4. Moral hazard crisis management is a poor substitute for effective long-term expectation setting.

If setting expectations is going to work – and I agree that it is necessary – then it has to be done on a deep, long-term basis. It has to be drilled into the nation’s psyche over a long period of time.

Just punishing almost at random a few managers, employees and shareholders – most of whom simply happen to be in the wrong place at the wrong time – will not be effective. It will simply leave these people feeling unfairly treated and aggrieved. Maybe they’ll simply invest their time and money in some other sector of the economy.

The sort of expectation it might be worth setting over time is that you have to pay your debts. This would have helped prevent the US housing meltdown spilling over into the whole global economy. Heck, it might even have helped prevent the bubble developing, since, at the margin, a few people might have questioned whether they really could afford the debt they were taking on. Clearly, though, no-one is ever going to be able to sell “no recourse” mortgages on the open market ever again.

Hmm, maybe we shouldn’t say never! This is the problem with moral hazard based policies. Those who are punished essentially leave the game. Those who profit (e.g. the banks that survive) are re-affirmed. JPM good, Bear bad. Yeah, right. And we end up repeating the same mistakes in the next cycle, because no-one’s left to remember the lesson.

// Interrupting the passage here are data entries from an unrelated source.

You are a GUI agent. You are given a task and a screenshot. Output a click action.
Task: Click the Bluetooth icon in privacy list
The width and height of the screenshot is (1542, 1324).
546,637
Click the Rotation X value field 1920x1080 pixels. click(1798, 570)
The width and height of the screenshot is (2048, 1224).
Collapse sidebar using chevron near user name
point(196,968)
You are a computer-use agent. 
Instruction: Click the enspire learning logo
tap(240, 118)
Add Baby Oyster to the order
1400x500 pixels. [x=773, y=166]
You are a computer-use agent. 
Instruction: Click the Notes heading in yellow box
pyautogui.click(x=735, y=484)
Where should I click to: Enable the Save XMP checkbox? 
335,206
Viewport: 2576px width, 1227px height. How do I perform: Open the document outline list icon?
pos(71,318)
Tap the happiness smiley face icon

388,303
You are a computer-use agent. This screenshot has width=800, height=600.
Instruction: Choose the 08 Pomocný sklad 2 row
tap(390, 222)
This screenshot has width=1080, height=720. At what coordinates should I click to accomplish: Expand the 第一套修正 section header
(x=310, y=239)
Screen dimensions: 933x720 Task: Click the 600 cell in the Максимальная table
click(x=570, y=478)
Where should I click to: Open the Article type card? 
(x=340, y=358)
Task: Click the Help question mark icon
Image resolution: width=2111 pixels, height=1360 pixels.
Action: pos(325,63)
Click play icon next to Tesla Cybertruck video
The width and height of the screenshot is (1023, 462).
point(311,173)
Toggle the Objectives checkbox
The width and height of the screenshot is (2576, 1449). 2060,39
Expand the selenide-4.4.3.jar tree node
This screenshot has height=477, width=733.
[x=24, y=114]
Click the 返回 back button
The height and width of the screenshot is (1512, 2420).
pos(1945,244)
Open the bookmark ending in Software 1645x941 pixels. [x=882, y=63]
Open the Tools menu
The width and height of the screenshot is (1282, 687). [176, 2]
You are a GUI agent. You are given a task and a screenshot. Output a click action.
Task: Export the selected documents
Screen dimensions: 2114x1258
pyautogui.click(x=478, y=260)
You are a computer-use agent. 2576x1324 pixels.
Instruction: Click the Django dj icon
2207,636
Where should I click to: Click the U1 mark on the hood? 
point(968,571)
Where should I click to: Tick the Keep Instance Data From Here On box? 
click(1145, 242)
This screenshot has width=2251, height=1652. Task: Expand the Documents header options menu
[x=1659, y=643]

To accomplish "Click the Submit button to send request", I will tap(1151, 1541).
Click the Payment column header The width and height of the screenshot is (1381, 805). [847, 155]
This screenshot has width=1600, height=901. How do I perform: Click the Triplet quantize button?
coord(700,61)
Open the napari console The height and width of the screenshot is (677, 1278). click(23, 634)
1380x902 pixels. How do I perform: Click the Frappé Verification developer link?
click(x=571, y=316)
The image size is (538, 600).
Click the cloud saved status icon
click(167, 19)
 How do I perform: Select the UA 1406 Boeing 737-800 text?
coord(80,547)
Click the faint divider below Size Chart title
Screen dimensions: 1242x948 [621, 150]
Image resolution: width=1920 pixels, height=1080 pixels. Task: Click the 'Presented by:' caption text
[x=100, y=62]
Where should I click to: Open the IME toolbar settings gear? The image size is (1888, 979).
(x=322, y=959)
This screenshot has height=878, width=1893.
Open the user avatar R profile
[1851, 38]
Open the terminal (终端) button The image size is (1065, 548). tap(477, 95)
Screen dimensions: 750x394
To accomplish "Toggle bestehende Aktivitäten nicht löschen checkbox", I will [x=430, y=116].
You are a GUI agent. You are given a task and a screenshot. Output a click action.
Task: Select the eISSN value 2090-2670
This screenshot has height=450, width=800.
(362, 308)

5. An underlying cause of instability is the propensity of housing markets to develop bubbles. A moral hazard based approach will not prevent this, since it is not irrational to participate in a bubble (as I said before). Policies are needed to stop prices rising too steeply.

So the underlying cause is the fault of the regulatory authorities.

And their response has made the crisis worse.

Good work guys. But you’re right about one thing. It really is time to put those thinking caps on. This is starting to get a bit irritating for the rest of us.

* Postscript: I meant to say why BTL “investors” deserve to be hunted down by Jack Bauer. They don’t have the excuse of simply wanting somewhere to live, but nevertheless made reckless bets that house prices would continue to rise. They could make no money any other way than by capital gain. The point is that their market was tenants who couldn’t afford to buy property (at first it was people renting for convenience…). How, pray tell, can a rational investor expect tenants to pay the mortgage on a property they can’t afford to pay the mortgage for (otherwise they’d have bought it) and cover agency fees in order to provide the “investor” with a profit? Unbelievable.